Write out every line below that contains "computer".
[Material supplied — start]
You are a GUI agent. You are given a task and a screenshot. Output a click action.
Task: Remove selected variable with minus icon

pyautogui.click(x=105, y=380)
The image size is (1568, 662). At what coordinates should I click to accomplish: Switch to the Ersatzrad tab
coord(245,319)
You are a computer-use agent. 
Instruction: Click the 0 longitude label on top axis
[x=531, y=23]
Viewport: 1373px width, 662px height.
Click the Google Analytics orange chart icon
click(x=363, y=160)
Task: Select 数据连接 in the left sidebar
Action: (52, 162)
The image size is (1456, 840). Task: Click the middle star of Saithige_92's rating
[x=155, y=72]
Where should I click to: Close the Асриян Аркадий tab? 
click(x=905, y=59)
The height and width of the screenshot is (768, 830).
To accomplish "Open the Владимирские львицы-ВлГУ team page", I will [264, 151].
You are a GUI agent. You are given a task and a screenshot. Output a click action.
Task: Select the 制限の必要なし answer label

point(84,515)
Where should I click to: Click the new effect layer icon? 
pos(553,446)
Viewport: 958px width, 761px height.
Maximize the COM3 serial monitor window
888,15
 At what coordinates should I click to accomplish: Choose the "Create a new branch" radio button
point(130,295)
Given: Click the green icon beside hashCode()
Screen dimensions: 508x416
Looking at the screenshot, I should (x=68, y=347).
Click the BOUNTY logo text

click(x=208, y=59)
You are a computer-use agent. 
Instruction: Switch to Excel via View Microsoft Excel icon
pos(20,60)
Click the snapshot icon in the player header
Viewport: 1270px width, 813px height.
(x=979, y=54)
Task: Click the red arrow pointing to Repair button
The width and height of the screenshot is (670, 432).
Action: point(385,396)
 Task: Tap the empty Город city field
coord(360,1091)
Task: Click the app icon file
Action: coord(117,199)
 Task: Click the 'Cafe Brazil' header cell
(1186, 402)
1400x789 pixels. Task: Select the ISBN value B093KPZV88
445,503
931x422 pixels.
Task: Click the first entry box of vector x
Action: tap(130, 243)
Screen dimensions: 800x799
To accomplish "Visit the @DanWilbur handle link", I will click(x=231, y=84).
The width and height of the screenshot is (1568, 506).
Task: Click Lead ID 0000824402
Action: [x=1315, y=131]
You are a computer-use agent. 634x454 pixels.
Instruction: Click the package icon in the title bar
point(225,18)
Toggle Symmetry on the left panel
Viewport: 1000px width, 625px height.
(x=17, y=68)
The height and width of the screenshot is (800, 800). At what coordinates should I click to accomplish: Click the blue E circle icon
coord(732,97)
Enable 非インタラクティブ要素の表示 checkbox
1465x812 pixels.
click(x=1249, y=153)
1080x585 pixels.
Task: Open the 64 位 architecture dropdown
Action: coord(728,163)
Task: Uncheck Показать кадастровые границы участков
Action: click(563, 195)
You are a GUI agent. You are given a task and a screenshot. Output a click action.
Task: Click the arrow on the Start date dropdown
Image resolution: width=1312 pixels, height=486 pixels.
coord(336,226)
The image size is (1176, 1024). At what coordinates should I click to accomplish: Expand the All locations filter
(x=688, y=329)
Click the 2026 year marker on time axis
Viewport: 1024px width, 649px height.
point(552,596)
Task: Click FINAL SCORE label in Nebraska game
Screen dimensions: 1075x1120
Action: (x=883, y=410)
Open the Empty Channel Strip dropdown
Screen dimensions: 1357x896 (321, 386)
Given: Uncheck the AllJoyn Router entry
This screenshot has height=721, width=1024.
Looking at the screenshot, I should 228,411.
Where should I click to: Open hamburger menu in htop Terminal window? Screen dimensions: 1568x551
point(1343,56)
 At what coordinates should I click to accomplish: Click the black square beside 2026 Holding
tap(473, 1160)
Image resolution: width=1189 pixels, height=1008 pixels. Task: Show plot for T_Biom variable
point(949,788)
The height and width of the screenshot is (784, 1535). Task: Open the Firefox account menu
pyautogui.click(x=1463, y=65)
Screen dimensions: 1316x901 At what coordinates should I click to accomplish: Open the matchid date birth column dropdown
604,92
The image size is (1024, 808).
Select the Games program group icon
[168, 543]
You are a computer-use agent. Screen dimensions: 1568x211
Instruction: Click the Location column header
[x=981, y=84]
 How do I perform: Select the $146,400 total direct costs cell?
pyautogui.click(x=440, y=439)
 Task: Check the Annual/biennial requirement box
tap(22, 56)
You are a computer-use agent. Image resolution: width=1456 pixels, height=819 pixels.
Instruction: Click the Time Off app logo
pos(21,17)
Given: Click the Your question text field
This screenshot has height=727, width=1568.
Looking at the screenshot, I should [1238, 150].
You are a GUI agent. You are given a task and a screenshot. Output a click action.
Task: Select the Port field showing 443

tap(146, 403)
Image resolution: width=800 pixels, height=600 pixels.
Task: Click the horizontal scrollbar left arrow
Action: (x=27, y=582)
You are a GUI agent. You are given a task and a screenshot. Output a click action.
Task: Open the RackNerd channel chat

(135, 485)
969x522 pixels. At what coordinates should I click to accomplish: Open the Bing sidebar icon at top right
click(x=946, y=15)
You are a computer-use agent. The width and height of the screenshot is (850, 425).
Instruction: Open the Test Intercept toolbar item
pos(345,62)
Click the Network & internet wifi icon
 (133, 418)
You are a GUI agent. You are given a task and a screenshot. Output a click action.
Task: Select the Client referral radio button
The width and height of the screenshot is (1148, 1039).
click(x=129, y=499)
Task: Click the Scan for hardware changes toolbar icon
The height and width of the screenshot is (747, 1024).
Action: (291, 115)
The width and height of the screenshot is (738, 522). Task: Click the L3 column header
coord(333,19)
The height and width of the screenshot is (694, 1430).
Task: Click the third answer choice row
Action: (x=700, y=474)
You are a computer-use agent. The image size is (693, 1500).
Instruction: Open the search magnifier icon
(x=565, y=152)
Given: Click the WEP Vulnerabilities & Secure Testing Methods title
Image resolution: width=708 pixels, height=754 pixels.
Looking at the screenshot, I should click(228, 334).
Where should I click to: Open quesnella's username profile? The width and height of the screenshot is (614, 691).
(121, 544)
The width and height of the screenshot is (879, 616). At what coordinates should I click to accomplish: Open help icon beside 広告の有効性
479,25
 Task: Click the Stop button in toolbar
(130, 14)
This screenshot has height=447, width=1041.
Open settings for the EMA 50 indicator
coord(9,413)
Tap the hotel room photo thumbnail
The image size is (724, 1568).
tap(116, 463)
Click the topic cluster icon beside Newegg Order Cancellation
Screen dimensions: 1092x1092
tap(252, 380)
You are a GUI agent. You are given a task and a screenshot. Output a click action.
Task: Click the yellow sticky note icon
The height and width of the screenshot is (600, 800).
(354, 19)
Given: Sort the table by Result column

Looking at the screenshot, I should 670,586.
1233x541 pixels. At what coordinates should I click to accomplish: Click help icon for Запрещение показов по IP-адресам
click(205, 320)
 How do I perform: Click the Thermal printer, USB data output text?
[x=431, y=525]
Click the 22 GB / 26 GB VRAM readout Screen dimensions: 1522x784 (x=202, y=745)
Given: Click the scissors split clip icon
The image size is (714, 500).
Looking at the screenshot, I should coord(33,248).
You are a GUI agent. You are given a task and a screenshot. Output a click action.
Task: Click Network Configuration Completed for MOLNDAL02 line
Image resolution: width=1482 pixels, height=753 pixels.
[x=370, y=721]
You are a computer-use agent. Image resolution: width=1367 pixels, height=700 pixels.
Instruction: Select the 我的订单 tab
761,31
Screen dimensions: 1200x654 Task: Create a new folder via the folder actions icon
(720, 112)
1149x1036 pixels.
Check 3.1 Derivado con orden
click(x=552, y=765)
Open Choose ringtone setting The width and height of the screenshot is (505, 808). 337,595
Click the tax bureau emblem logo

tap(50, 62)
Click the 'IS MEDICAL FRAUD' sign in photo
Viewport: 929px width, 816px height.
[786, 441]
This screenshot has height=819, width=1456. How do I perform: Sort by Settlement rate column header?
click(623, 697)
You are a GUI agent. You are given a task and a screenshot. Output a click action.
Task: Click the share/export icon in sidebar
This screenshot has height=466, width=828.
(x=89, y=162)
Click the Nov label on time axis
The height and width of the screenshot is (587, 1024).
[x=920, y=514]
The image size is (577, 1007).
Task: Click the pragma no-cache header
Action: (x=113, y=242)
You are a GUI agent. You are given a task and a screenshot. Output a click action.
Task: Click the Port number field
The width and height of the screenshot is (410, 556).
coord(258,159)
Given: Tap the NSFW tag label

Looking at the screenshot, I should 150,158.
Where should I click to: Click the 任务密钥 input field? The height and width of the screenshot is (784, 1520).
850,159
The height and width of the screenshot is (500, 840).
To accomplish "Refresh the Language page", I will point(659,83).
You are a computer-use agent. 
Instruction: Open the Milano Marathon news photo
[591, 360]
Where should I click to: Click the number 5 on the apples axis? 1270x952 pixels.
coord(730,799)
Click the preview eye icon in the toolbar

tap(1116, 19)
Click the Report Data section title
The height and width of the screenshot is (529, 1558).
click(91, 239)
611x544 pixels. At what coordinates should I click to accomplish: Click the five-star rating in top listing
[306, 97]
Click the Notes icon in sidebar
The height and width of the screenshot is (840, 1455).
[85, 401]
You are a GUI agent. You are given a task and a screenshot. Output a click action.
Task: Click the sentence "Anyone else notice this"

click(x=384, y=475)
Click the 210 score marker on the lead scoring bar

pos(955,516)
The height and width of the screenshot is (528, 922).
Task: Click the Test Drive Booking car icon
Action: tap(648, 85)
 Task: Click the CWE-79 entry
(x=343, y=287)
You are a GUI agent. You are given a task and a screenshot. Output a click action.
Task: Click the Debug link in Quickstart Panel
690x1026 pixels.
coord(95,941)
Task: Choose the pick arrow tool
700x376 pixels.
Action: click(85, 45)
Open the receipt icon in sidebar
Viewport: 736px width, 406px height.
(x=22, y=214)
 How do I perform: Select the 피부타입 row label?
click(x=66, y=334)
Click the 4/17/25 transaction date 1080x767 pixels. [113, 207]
[Material supplied — finish]
> _Your response_:
You are a computer-use agent. 
You are a computer-use agent. 
You are a computer-use agent. 634x454 pixels.
You are a computer-use agent. Screen dimensions: 1568x211
You are a computer-use agent. Image resolution: width=1456 pixels, height=819 pixels.
You are a computer-use agent. The width and height of the screenshot is (850, 425).
You are a computer-use agent. The image size is (693, 1500).
You are a computer-use agent. Image resolution: width=1367 pixels, height=700 pixels.
You are a computer-use agent. 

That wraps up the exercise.